In climate, we often have lots of data that varies (and co-varies) in space and time.  For example, we have our monthly precipitation data as time series of maps with dimensions `[time, lat, lon]`. 

We want to understand the variability of the precipitation and answer questions like: 

* Why does it rain more or less at times in this location or that location? 

* What large-scale patterns are there that are associated with more or less rainfall in certain regions?  

* Is there any regularity in time about when it rains more or less?

It is impossible to look at thousands or tens of thousands of maps or even movies of our data to identify patterns and understand this.

__Climate data is complicated because it varies in space and time__

### We use EOFs to simplify our data

We simplify our data by trying to identify the patterns in the data that are associated with the largest amount of variability and we want each of the patterns to be unrelated to each other. 

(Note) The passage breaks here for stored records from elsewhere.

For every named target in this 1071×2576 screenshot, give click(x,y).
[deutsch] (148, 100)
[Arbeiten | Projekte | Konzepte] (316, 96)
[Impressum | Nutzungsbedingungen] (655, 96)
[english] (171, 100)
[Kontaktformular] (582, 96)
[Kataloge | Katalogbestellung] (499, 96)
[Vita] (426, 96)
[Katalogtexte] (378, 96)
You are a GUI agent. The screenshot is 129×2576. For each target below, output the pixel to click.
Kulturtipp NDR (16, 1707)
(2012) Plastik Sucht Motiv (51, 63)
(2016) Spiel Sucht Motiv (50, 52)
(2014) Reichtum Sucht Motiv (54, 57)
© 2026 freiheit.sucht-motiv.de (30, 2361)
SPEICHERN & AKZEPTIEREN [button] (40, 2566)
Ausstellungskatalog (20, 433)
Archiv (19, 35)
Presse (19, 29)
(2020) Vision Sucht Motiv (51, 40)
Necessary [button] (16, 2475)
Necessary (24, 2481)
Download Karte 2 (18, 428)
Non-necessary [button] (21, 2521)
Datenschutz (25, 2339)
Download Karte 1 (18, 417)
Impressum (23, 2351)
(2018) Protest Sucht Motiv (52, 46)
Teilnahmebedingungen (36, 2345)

__What do I mean by this?__

We want to identify some simpler set of spatial patterns (i.e. maps) that explain the most variability and a corresponding timeseries that tells us how that spatial pattern varies.  We want each spatial pattern to tell us something different than the other spatial patterns.

### Overview Summary 

EOFs will:

* Find the spatial patterns of variabilty
* Find their time variation
* Give a measure of importance of each pattern

You can think of EOFs as:

* a method for simplifying our data (data reduction method)
* a way of identifying spatial and temporal patterns of importance (in terms of variance) in climate data 

### What is it?

_Note: This is a high-level explanation designed to not require extensive math.  The detailed mathematical explanation is left for statistics class or this [document]()._

It is a way of reducing the complexity of our data by finding a new coordinate system (instead of x,y,z,...) which aligns with the direction of the most variance in the data.  The coordinates where the data has little variance can then be eliminated, reducing the dimensionality and complexity of our data.

__Examples__

A very graphical explanation is provided [here](https://setosa.io/ev/principal-component-analysis/)

In these examples, we could see graphically what is happening for 2D,3D, and sort of for 17D.  In climate we have many more dimensions to our data. For 1x1deg data, we would say we probably have at least 64,800 x,y dimensions + time.  

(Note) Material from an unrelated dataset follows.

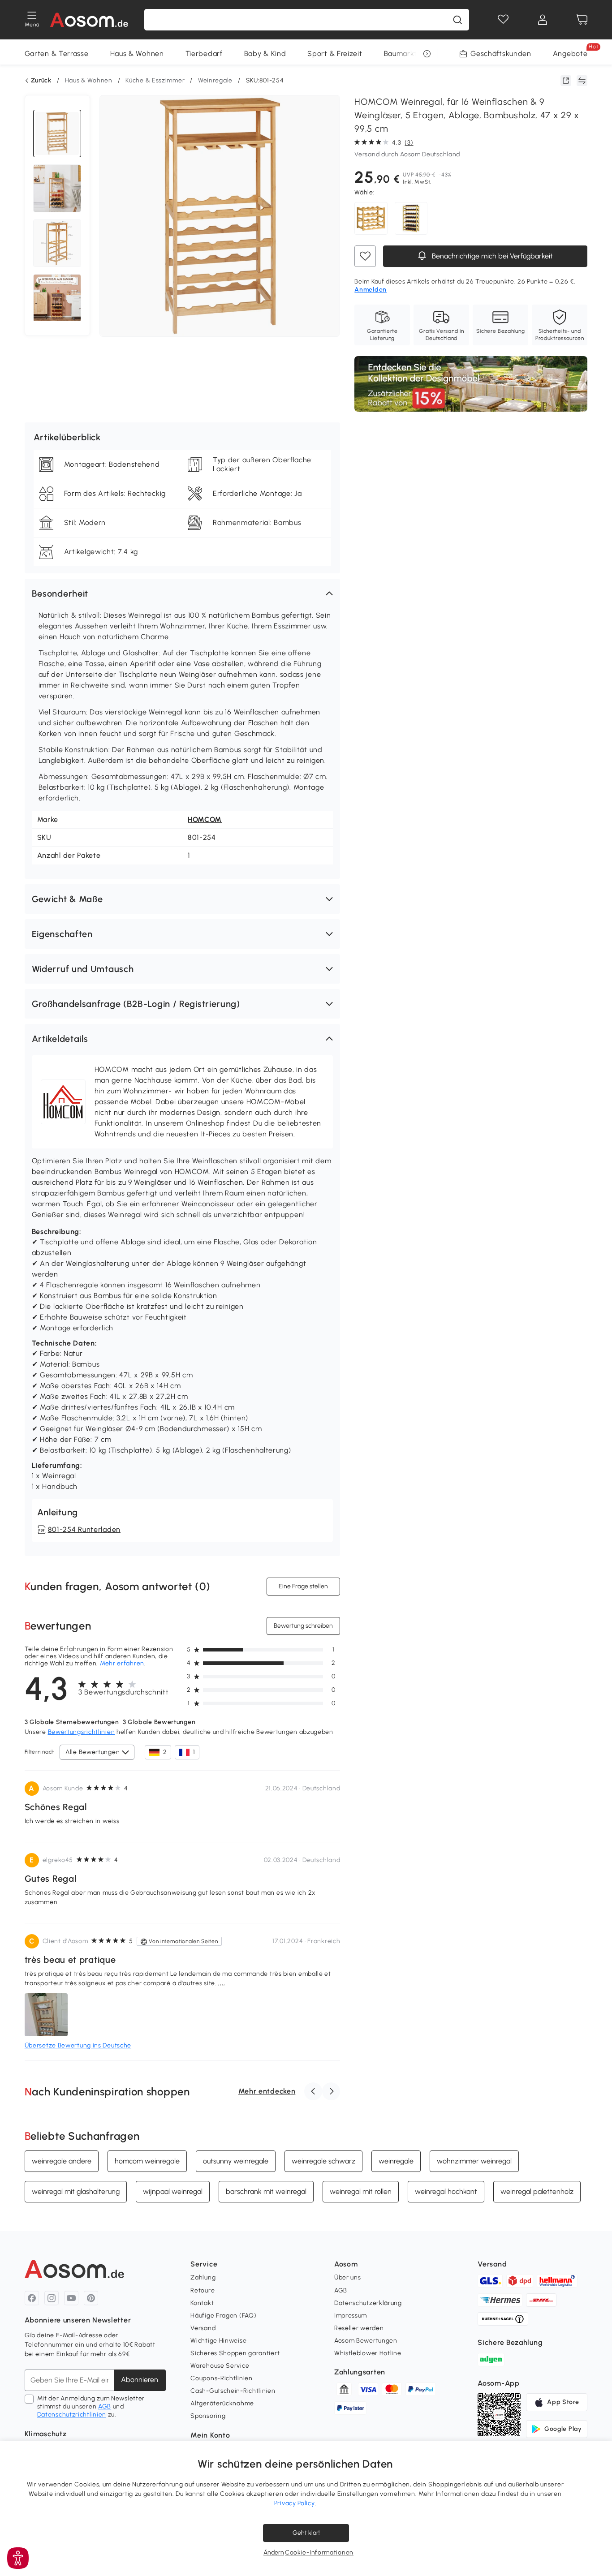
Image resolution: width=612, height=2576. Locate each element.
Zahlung (202, 2277)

### How do we calculate them (and some terminology)?

EOFs are calculated by identifying the most important patterns of variability, and how important they are. The patterns are called `eigenvectors` and their degree of importance is measured in `eigenvalues`. 

* The `eigenvectors` and `eigenvalues` are calculated from the `covariance matrix`.   

* The `covariance matrix` is a way of containing all the information about how the data varies with itself in space and time.

* The `eigenvectors` identify the new coordinates in our data where the variance is largest based on our `covariance matrix`. In our problem setup, the new coordinates correspond to the spatial dimensions of our data. An additional constraint called `orthogonality` ensures we identify independent spatial coordinates.

* The `eigenvalues` measure the importance of the `eigenvector`, so they tell us a ranking of how important is each spatial pattern identified by the `eigenvectors`.  

Given data $X$ with mean removed and with dimensions `[time,space]`, the data can be re-defined based on the new coordinate system in terms of its  spatial part `EOF spatial patterns` and its temporal part `PC timeseries` based on its `eigenvectors`:

$ X[space,time] = PC[time,enum] x EOF^T[enum,space] $

where 

* `enum` tells us which `eigenvector`
* `space` is all our points in space (`nlons*nlats`)
* `time` is all our times `nt`

We get the `EOF spatial patterns` from the `eigenvectors` and we get the corresponding `PC time series` by solving for them in the above equation. 

$ PC[time,mode] = X[time,space] x EOF[space,mode] $